What you should do: Below are the entries; transcribe them exactly and drop every picture.

========

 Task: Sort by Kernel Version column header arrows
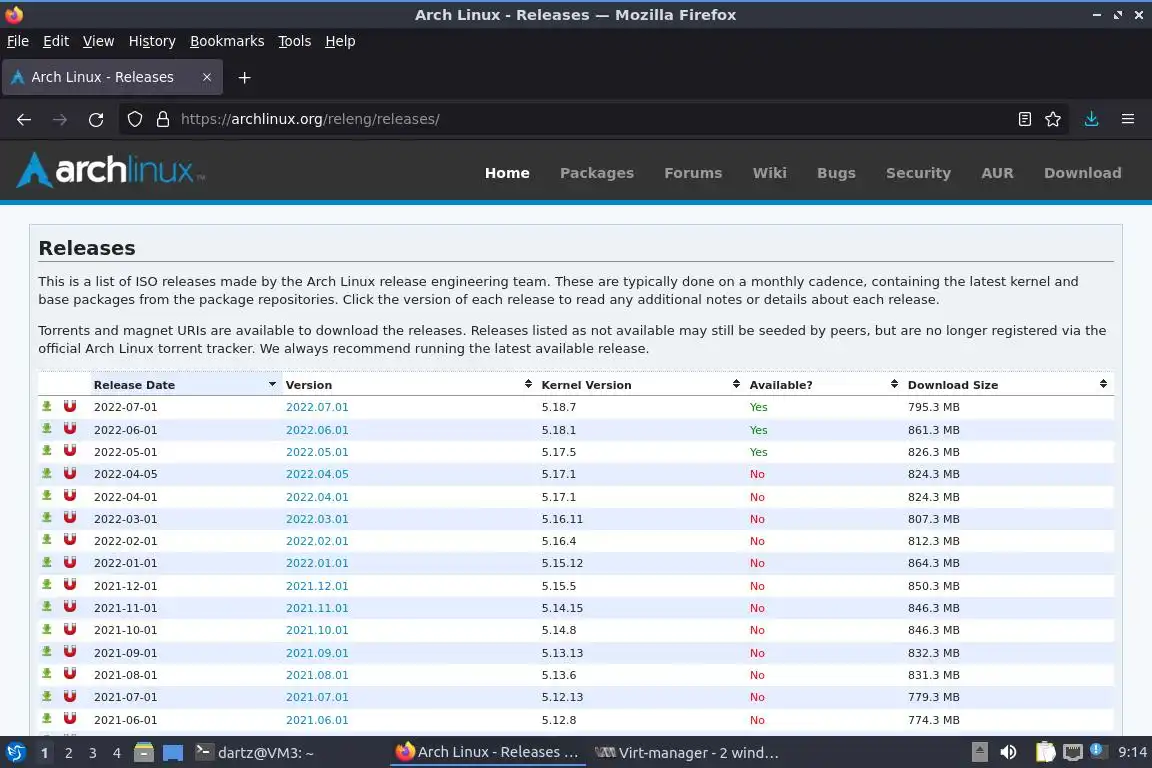pos(736,384)
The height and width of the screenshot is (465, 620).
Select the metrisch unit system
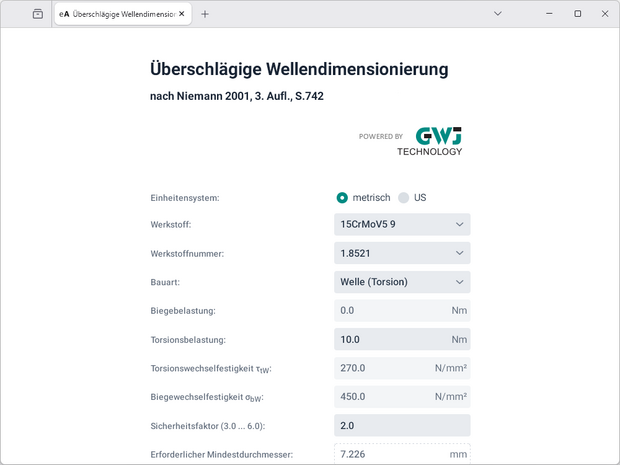[x=343, y=198]
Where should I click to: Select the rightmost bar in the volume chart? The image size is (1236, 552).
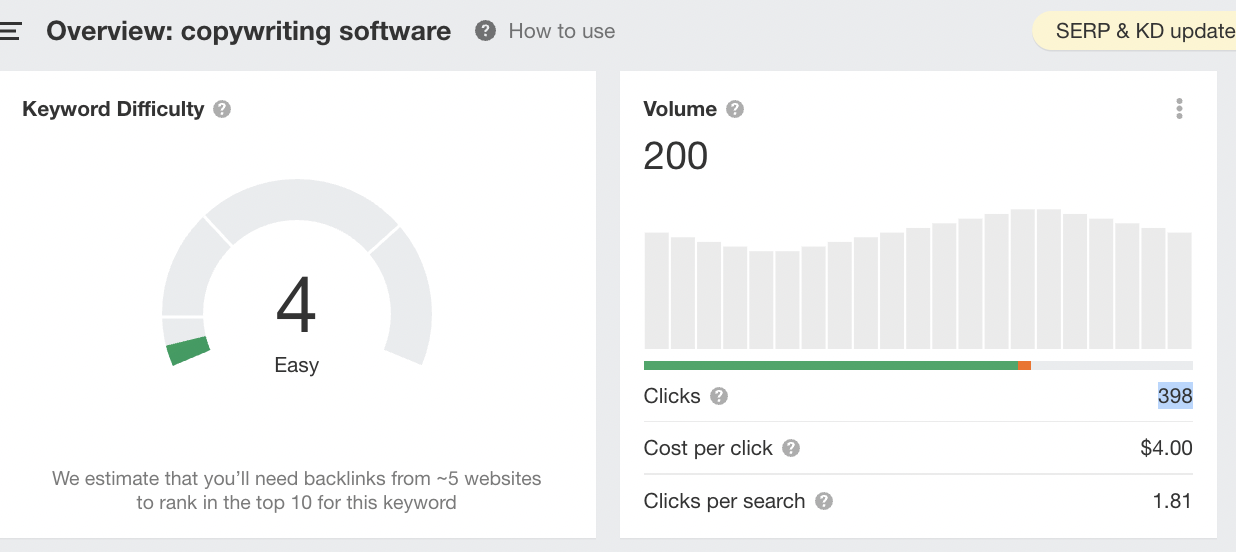coord(1179,290)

========

Your response:
 Task: Sort by Kernel Version column header arrows
pos(736,384)
The height and width of the screenshot is (465, 620).
Select the metrisch unit system
[x=343, y=198]
Where should I click to: Select the rightmost bar in the volume chart? The image size is (1236, 552).
coord(1179,290)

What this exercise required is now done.